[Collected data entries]
Segment Open
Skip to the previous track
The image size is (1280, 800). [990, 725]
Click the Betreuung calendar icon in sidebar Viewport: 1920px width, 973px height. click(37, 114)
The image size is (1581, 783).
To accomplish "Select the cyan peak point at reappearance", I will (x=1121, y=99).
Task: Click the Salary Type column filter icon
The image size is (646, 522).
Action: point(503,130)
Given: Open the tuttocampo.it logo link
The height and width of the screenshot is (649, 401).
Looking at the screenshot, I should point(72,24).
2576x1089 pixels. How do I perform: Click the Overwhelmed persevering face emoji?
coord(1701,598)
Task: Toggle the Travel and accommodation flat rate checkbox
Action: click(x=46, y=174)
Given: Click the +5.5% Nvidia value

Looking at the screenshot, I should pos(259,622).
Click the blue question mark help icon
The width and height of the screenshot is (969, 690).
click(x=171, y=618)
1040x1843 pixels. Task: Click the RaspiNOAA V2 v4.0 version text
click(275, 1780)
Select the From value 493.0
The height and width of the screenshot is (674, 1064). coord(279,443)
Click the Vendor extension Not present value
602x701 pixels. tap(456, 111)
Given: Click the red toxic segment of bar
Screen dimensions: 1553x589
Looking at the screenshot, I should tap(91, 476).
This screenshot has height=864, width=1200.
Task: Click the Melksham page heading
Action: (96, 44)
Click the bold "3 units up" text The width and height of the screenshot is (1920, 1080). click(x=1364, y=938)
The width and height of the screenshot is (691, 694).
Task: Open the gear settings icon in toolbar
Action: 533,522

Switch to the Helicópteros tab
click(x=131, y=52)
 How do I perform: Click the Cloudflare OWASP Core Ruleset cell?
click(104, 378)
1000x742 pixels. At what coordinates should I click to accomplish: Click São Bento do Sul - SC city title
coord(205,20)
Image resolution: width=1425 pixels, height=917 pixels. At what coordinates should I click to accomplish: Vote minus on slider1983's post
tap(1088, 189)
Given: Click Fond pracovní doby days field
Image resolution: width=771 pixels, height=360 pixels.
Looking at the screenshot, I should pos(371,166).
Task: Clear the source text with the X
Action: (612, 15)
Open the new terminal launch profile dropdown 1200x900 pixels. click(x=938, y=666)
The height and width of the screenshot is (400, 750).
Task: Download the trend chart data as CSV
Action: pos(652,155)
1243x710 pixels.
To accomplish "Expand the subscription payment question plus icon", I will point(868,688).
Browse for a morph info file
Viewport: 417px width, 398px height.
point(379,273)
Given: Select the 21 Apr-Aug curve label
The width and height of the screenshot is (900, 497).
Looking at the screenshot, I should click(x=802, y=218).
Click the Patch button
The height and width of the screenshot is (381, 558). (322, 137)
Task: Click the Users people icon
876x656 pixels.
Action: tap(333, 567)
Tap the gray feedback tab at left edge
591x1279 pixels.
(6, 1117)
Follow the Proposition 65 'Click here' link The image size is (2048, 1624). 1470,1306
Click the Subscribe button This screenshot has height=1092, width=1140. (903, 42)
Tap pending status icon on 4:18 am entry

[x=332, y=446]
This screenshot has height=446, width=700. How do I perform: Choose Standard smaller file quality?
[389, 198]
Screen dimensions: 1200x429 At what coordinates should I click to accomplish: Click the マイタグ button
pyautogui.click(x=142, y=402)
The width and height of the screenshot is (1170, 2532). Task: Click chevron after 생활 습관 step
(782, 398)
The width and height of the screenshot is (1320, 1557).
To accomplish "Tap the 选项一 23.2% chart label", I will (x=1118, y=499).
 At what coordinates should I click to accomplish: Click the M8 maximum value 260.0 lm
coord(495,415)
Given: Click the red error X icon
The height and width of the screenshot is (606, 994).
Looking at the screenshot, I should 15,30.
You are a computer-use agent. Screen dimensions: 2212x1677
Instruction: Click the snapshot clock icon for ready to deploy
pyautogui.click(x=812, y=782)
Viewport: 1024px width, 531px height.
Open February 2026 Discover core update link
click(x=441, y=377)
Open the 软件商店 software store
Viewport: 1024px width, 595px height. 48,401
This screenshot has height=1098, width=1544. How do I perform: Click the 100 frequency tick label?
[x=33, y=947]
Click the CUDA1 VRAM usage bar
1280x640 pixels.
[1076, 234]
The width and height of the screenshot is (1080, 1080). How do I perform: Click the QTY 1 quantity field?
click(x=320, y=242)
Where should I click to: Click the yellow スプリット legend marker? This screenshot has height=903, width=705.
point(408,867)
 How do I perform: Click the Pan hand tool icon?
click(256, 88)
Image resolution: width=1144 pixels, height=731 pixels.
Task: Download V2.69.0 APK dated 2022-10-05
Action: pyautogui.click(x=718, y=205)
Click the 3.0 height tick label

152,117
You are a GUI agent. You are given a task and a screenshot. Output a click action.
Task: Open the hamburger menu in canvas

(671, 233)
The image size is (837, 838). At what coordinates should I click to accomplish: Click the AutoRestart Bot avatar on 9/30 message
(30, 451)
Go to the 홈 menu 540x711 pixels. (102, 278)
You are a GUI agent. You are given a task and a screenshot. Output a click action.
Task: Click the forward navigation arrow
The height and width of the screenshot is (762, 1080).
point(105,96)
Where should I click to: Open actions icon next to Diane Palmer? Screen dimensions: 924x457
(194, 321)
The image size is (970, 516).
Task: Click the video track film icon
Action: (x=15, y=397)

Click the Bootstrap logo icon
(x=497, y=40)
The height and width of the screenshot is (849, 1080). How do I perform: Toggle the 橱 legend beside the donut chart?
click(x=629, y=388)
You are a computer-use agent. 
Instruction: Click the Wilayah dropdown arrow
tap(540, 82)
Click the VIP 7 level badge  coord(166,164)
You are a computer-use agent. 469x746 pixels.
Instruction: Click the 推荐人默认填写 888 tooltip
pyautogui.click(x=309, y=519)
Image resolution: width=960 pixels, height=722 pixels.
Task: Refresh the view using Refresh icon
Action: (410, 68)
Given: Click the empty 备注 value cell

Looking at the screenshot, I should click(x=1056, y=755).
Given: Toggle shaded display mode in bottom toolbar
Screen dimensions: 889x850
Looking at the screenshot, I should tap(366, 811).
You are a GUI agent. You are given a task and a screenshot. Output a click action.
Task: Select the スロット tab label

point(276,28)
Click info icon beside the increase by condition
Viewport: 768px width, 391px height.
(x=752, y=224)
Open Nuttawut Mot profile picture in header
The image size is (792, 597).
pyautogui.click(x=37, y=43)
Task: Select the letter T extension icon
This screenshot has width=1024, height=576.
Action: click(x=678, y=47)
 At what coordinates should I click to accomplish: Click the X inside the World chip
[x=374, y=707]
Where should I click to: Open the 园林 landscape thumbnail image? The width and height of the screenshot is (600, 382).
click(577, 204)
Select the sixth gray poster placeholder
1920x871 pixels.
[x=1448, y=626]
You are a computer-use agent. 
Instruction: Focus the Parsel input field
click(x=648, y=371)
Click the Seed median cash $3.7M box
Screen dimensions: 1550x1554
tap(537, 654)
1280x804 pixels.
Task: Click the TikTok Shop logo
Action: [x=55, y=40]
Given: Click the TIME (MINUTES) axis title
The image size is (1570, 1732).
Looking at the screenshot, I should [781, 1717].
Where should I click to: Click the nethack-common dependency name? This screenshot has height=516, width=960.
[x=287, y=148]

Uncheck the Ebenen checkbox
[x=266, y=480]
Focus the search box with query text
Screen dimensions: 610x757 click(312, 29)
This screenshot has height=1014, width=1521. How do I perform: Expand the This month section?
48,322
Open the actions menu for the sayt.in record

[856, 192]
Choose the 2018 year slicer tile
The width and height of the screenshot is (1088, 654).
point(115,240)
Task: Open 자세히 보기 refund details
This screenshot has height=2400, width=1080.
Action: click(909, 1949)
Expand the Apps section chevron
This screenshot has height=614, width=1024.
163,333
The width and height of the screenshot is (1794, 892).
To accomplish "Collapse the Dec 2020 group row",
Segment Closed
- [Your goal]: Would you copy the data exactly as shown above?

- [Worked solution]:
Skip to the previous track
The image size is (1280, 800). [990, 725]
Click the Betreuung calendar icon in sidebar Viewport: 1920px width, 973px height. click(37, 114)
The image size is (1581, 783).
To accomplish "Select the cyan peak point at reappearance", I will (x=1121, y=99).
Task: Click the Salary Type column filter icon
The image size is (646, 522).
Action: point(503,130)
Given: Open the tuttocampo.it logo link
The height and width of the screenshot is (649, 401).
Looking at the screenshot, I should point(72,24).
2576x1089 pixels. How do I perform: Click the Overwhelmed persevering face emoji?
coord(1701,598)
Task: Toggle the Travel and accommodation flat rate checkbox
Action: click(x=46, y=174)
Given: Click the +5.5% Nvidia value

Looking at the screenshot, I should pos(259,622).
Click the blue question mark help icon
The width and height of the screenshot is (969, 690).
click(x=171, y=618)
1040x1843 pixels. Task: Click the RaspiNOAA V2 v4.0 version text
click(275, 1780)
Select the From value 493.0
The height and width of the screenshot is (674, 1064). coord(279,443)
Click the Vendor extension Not present value
602x701 pixels. tap(456, 111)
Given: Click the red toxic segment of bar
Screen dimensions: 1553x589
Looking at the screenshot, I should tap(91, 476).
This screenshot has height=864, width=1200.
Task: Click the Melksham page heading
Action: (96, 44)
Click the bold "3 units up" text The width and height of the screenshot is (1920, 1080). click(x=1364, y=938)
The width and height of the screenshot is (691, 694).
Task: Open the gear settings icon in toolbar
Action: 533,522

Switch to the Helicópteros tab
click(x=131, y=52)
 How do I perform: Click the Cloudflare OWASP Core Ruleset cell?
click(104, 378)
1000x742 pixels. At what coordinates should I click to accomplish: Click São Bento do Sul - SC city title
coord(205,20)
Image resolution: width=1425 pixels, height=917 pixels. At what coordinates should I click to accomplish: Vote minus on slider1983's post
tap(1088, 189)
Given: Click Fond pracovní doby days field
Image resolution: width=771 pixels, height=360 pixels.
Looking at the screenshot, I should pos(371,166).
Task: Clear the source text with the X
Action: (612, 15)
Open the new terminal launch profile dropdown 1200x900 pixels. click(x=938, y=666)
The height and width of the screenshot is (400, 750).
Task: Download the trend chart data as CSV
Action: pos(652,155)
1243x710 pixels.
To accomplish "Expand the subscription payment question plus icon", I will point(868,688).
Browse for a morph info file
Viewport: 417px width, 398px height.
point(379,273)
Given: Select the 21 Apr-Aug curve label
The width and height of the screenshot is (900, 497).
Looking at the screenshot, I should click(x=802, y=218).
Click the Patch button
The height and width of the screenshot is (381, 558). (322, 137)
Task: Click the Users people icon
876x656 pixels.
Action: tap(333, 567)
Tap the gray feedback tab at left edge
591x1279 pixels.
(6, 1117)
Follow the Proposition 65 'Click here' link The image size is (2048, 1624). 1470,1306
Click the Subscribe button This screenshot has height=1092, width=1140. (903, 42)
Tap pending status icon on 4:18 am entry

[x=332, y=446]
This screenshot has height=446, width=700. How do I perform: Choose Standard smaller file quality?
[389, 198]
Screen dimensions: 1200x429 At what coordinates should I click to accomplish: Click the マイタグ button
pyautogui.click(x=142, y=402)
The width and height of the screenshot is (1170, 2532). Task: Click chevron after 생활 습관 step
(782, 398)
The width and height of the screenshot is (1320, 1557).
To accomplish "Tap the 选项一 23.2% chart label", I will (x=1118, y=499).
 At what coordinates should I click to accomplish: Click the M8 maximum value 260.0 lm
coord(495,415)
Given: Click the red error X icon
The height and width of the screenshot is (606, 994).
Looking at the screenshot, I should 15,30.
You are a computer-use agent. Screen dimensions: 2212x1677
Instruction: Click the snapshot clock icon for ready to deploy
pyautogui.click(x=812, y=782)
Viewport: 1024px width, 531px height.
Open February 2026 Discover core update link
click(x=441, y=377)
Open the 软件商店 software store
Viewport: 1024px width, 595px height. 48,401
This screenshot has height=1098, width=1544. How do I perform: Click the 100 frequency tick label?
[x=33, y=947]
Click the CUDA1 VRAM usage bar
1280x640 pixels.
[1076, 234]
The width and height of the screenshot is (1080, 1080). How do I perform: Click the QTY 1 quantity field?
click(x=320, y=242)
Where should I click to: Click the yellow スプリット legend marker? This screenshot has height=903, width=705.
point(408,867)
 How do I perform: Click the Pan hand tool icon?
click(256, 88)
Image resolution: width=1144 pixels, height=731 pixels.
Task: Download V2.69.0 APK dated 2022-10-05
Action: pyautogui.click(x=718, y=205)
Click the 3.0 height tick label

152,117
You are a GUI agent. You are given a task and a screenshot. Output a click action.
Task: Open the hamburger menu in canvas

(671, 233)
The image size is (837, 838). At what coordinates should I click to accomplish: Click the AutoRestart Bot avatar on 9/30 message
(30, 451)
Go to the 홈 menu 540x711 pixels. (102, 278)
You are a GUI agent. You are given a task and a screenshot. Output a click action.
Task: Click the forward navigation arrow
The height and width of the screenshot is (762, 1080).
point(105,96)
Where should I click to: Open actions icon next to Diane Palmer? Screen dimensions: 924x457
(194, 321)
The image size is (970, 516).
Task: Click the video track film icon
Action: (x=15, y=397)

Click the Bootstrap logo icon
(x=497, y=40)
The height and width of the screenshot is (849, 1080). How do I perform: Toggle the 橱 legend beside the donut chart?
click(x=629, y=388)
You are a computer-use agent. 
Instruction: Click the Wilayah dropdown arrow
tap(540, 82)
Click the VIP 7 level badge  coord(166,164)
You are a computer-use agent. 469x746 pixels.
Instruction: Click the 推荐人默认填写 888 tooltip
pyautogui.click(x=309, y=519)
Image resolution: width=960 pixels, height=722 pixels.
Task: Refresh the view using Refresh icon
Action: (410, 68)
Given: Click the empty 备注 value cell

Looking at the screenshot, I should click(x=1056, y=755).
Given: Toggle shaded display mode in bottom toolbar
Screen dimensions: 889x850
Looking at the screenshot, I should tap(366, 811).
You are a GUI agent. You are given a task and a screenshot. Output a click action.
Task: Select the スロット tab label

point(276,28)
Click info icon beside the increase by condition
Viewport: 768px width, 391px height.
(x=752, y=224)
Open Nuttawut Mot profile picture in header
The image size is (792, 597).
pyautogui.click(x=37, y=43)
Task: Select the letter T extension icon
This screenshot has width=1024, height=576.
Action: click(x=678, y=47)
 At what coordinates should I click to accomplish: Click the X inside the World chip
[x=374, y=707]
Where should I click to: Open the 园林 landscape thumbnail image? The width and height of the screenshot is (600, 382).
click(577, 204)
Select the sixth gray poster placeholder
1920x871 pixels.
[x=1448, y=626]
You are a computer-use agent. 
Instruction: Focus the Parsel input field
click(x=648, y=371)
Click the Seed median cash $3.7M box
Screen dimensions: 1550x1554
tap(537, 654)
1280x804 pixels.
Task: Click the TikTok Shop logo
Action: [x=55, y=40]
Given: Click the TIME (MINUTES) axis title
The image size is (1570, 1732).
Looking at the screenshot, I should [781, 1717].
Where should I click to: Click the nethack-common dependency name? This screenshot has height=516, width=960.
[x=287, y=148]

Uncheck the Ebenen checkbox
[x=266, y=480]
Focus the search box with query text
Screen dimensions: 610x757 click(312, 29)
This screenshot has height=1014, width=1521. How do I perform: Expand the This month section?
48,322
Open the actions menu for the sayt.in record

[856, 192]
Choose the 2018 year slicer tile
The width and height of the screenshot is (1088, 654).
point(115,240)
Task: Open 자세히 보기 refund details
This screenshot has height=2400, width=1080.
Action: click(909, 1949)
Expand the Apps section chevron
This screenshot has height=614, width=1024.
163,333
The width and height of the screenshot is (1794, 892).
To accomplish "Collapse the Dec 2020 group row",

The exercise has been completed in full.